◆ MATERIAL FOR THIS EXERCISE ◆
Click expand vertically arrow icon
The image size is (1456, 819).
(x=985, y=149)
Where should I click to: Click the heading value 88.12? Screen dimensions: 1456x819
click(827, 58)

◆ YOUR OBJECTIVE ◆
Return, word for word, each line from the one that contains "Where should I" through the end of the listing above.

◆ WRITTEN RESPONSE ◆
Where should I click to: Click the heading value 88.12? Screen dimensions: 1456x819
click(827, 58)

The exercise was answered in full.